For startups that have established a successful business in the UK, the next logical step is to expand services or product to a global market. While this may be an expensive and risky move, if done correctly, it could boost company turnover, profit margins and reputation. So, in order to make a smooth transition from a domestic to an international business, there are a few key factors that must be taken into consideration.
Choosing a country: Market size vs market understanding
When considering the countries to take a UK business into, market size and understanding are very important factors. Local competition not only already operate in the market, but their local heritage has gained them an established customer base. It’s likely that the competition also offers a solution that’s already customised to local preferences, making a UK startup’s offering less appealing from the outset.
To combat the advantages of local competition, successful startups typically focus first on gaining substantial knowledge of a new market before entering, with startups undertaking a deep analysis of the local competition. Combining this competitive intelligence with initial ‘customer discovery’ interviews of potential users will help a startup’s leadership team form their market entry strategy.
Using local knowledge and expertise to hire staff
When expanding a business overseas, one of the challenges that often arises is hiring and managing top quality staff. Without the appropriate local hiring support, founders can sometimes feel that initial hires are extremely risky. Local recruitment agencies can, of course, minimise staffing risks, while startups with limited funding may need to spend weeks (if not months) in the country to develop the connections to find top talent.
Whether there is local recruitment support or not, the business must make a conscious effort to visit the market and establish connections on the ground. This can support both market entry and will pave the way to finding and hiring the right people.
Overcoming the barriers of team expansion
Cultures and time differences can be challenging when managing a startup business across multiple countries with different languages, so it’s important that regular communication is consistent across the teams to ensure everyone is aligned.

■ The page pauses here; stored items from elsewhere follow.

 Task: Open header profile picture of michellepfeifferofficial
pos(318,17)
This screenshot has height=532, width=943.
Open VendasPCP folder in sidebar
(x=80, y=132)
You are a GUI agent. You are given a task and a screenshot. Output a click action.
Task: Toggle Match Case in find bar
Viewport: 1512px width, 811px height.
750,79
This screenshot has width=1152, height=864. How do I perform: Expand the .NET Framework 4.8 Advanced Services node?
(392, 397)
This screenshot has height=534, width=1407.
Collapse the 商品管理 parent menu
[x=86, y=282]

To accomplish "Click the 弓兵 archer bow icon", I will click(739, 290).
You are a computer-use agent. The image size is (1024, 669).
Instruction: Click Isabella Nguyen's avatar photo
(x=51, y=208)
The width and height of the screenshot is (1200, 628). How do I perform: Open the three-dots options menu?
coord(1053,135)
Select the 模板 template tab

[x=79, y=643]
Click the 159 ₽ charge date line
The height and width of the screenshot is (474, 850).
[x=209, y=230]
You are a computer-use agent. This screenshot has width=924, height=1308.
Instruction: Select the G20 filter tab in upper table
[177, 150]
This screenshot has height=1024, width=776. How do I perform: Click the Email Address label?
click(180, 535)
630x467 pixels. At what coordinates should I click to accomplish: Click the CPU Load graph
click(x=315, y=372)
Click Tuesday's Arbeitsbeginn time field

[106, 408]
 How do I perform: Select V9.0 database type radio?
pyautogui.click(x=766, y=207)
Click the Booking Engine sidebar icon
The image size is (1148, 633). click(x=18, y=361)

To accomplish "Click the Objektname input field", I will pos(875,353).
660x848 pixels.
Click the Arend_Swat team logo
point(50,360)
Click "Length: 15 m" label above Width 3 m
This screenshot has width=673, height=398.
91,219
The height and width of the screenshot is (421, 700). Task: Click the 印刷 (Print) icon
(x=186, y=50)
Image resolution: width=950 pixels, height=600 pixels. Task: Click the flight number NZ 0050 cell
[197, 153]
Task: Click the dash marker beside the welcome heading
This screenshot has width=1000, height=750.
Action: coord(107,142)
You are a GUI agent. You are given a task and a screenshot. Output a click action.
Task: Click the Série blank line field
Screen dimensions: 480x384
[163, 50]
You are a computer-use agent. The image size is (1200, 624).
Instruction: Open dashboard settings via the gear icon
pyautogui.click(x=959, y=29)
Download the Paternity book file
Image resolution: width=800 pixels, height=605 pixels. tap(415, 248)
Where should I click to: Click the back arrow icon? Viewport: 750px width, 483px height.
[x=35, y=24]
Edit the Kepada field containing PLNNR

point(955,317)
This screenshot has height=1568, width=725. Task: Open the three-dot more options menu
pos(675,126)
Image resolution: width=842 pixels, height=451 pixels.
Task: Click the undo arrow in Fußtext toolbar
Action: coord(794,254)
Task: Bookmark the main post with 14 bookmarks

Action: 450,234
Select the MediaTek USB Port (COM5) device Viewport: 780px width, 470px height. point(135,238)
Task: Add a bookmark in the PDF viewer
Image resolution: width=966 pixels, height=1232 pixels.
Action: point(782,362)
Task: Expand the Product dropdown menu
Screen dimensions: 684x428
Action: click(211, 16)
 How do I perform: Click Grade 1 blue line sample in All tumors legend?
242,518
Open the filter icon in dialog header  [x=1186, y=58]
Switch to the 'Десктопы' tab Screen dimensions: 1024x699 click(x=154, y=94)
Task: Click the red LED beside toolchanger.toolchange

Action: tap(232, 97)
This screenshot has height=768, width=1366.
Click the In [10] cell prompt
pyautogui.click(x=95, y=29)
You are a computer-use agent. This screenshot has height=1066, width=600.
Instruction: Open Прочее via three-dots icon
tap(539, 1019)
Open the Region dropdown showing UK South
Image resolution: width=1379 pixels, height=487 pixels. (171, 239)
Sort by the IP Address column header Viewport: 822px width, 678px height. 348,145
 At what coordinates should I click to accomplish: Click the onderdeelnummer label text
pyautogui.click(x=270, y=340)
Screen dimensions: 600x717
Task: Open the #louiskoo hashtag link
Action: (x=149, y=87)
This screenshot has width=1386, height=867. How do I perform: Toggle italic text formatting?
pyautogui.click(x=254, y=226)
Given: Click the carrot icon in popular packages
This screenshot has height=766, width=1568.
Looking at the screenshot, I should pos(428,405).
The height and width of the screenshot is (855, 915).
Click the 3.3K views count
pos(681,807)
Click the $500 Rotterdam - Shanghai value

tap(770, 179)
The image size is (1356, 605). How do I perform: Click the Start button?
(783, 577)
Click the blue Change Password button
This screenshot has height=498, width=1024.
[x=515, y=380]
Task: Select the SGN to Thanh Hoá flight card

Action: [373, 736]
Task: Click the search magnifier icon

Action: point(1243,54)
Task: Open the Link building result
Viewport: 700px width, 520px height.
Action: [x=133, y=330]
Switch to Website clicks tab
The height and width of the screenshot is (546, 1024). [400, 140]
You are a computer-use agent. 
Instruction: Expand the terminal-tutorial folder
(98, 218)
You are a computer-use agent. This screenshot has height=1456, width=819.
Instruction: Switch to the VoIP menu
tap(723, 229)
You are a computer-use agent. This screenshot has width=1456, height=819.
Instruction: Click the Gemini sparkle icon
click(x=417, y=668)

Often face-to-face time with teams is restricted due to distance, but scheduling regular calls with a structured agenda can make all the difference.
How to get a US investor to fund you?
For those wishing to ‘break America’, it’s close to impossible to raise funding from the US without having a physical presence there. Investors don’t want to hear “we’re planning on entering your market”, they want validated proof that a business is committed to making the move. In actual fact, an early stage startup either needs to have an established relationship with a US investor or move their business headquarters across the pond to raise investment.
One approach to avoid is ‘tech tourism’, a method to gaining funding that simply requires jumping on a plane to New York City or San Francisco and meeting a handful of investors within a week. It will take at least six to nine months of being on the ground and establishing connections for an early stage startup to raise US funding.
Will Brexit impact your expansion plans?
The UK government has traditionally been one of the world’s largest supporters of startups, especially through investing tax incentives. The government will most likely make every possible effort to keep EU entrepreneurs in the UK through a streamlined visa process for both the company and hiring talent.